(Required action) The required answer is every line of the data containing the word "agent".

*** Block opens ***

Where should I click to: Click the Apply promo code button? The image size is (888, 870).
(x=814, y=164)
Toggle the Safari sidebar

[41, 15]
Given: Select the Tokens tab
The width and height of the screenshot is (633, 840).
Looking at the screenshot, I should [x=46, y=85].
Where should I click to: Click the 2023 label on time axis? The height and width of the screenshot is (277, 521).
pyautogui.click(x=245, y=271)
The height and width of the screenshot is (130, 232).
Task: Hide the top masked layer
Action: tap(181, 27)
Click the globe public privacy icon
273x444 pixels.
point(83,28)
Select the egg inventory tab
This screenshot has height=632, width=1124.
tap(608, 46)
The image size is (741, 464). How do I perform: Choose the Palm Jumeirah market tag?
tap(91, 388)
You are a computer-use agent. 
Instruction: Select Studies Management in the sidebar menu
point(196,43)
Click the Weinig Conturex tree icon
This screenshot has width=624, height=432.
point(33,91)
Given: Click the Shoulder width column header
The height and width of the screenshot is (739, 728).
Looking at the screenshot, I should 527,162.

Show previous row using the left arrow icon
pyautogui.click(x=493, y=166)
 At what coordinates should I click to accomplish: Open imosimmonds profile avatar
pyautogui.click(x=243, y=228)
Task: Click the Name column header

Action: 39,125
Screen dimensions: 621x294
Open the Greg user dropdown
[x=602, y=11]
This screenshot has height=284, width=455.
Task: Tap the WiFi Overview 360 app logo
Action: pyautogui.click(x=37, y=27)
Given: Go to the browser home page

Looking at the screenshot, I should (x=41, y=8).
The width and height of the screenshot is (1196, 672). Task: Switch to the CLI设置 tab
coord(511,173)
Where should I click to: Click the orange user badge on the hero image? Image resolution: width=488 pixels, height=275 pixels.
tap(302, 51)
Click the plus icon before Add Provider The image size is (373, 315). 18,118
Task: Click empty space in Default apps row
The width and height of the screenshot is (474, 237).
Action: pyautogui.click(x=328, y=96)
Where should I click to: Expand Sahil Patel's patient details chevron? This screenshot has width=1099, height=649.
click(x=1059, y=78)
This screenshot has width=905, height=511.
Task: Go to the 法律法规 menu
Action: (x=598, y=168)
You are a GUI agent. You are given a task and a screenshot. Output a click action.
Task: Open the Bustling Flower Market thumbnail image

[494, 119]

*** Block closes ***

(Task answer)
You are a computer-use agent. 
You are a GUI agent. You are given a task and a screenshot. Output a click action.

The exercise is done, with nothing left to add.